As of today, AWS does not charge for data transfer in, data transferred between S3 buckets and to any AWS service within the same region, and data transfer out to Amazon Cloudfront. Different regions have different data transfer-out costs. Choose your region wisely. If possible, deploy your workloads within the same region to avoid inter-region data transfer fees.

Amazon S3 Storage lens

Amazon S3 storage lens is an analytics solution that provides visibility into object storage with point-in-time metrics, trend lines, and actionable recommendations. The Amazon S3 Storage lens will help you discover anomalies and identify cost efficiencies

File formats

Choose appropriate file formats. The file type, compression strategy, and partitioning you use on S3 will significantly impact performance and cost. Storing data in its raw format takes up a lot of space, is inefficient, and is expensive. Instead, use file formats such as parquet, Avro, and orc to speed up read/writes and compress data, using less storage space. Parquet and ORC are suitable for columnar storage and frequent reads over writes; they also compress better than Avro. On the other hand, Avro is suitable for row-based storage and is faster for frequent writes than reads.

Batch operations

S3 Batch operations is a managed service that lets you manage billions of objects at scale. You can change object metadata and properties, copy or replicate objects between buckets, replacing object tag sets, modify access controls and restore archived objects from the S3 glacier. You need not write code, set up servers (compute charges) or figure out how to partition the loads between servers, worry about S3 throttling and pay no compute charge because AWS will handle all these tasks for you.

Processing and analytics

Amazon EMR

There are four deployment options for Amazon EMR:

Amazon EMR on Amazon EC2 we scale by the cluster. You can define an Amazon EMR cluster with the number of nodes supporting the capacity needed for your workload. To right-size your Amazon EMR cluster, refer to the Cluster configuration and guidelines best practices. You can start with a smaller number of core nodes and increase/decrease the number of task nodes to meet your workload requirements. You can also use the Amazon EMR Managed Scaling or custom autoscaling policies on Amazon EMR. You can specify the minimum and the maximum number of nodes and let Amazon EMR adjust the number of nodes it needs as it optimizes cost and performance.

Amazon EMR on Amazon EKS scales by the job corresponding to the number of vCPU and Memory allocation.

You can create and run Amazon EMR clusters on AWS Outposts.
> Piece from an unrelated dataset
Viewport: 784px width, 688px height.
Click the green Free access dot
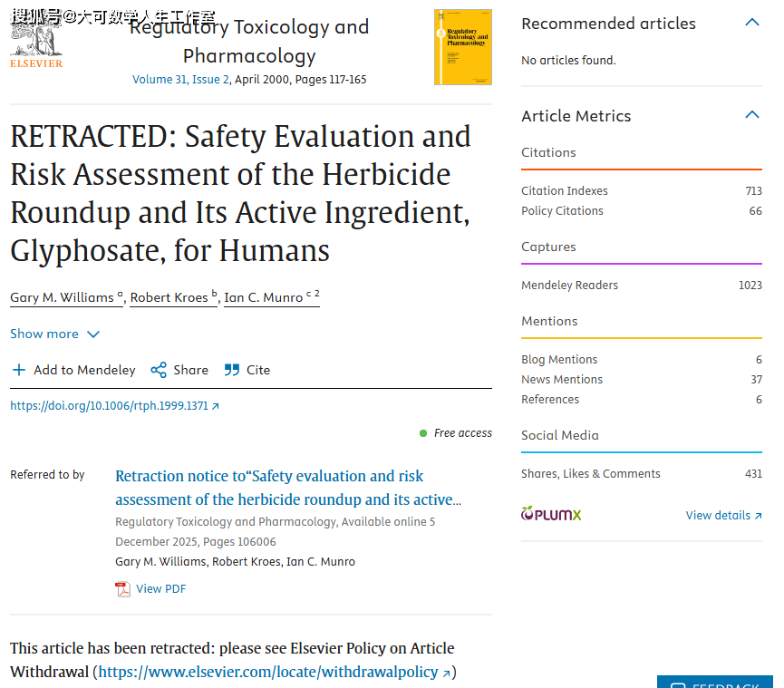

Amazon EMR on AWS Outposts is ideal for low latency workloads running close to on-premises data and applications. Scaling could be challenging due to the limited availability of Amazon EC2 on Outpost. S3 is the only supported option for Amazon EMR on Outposts. S3 on Outposts is not supported for Amazon EMR on AWS Outposts. EMR on outpost could get expensive since spot instances are not available.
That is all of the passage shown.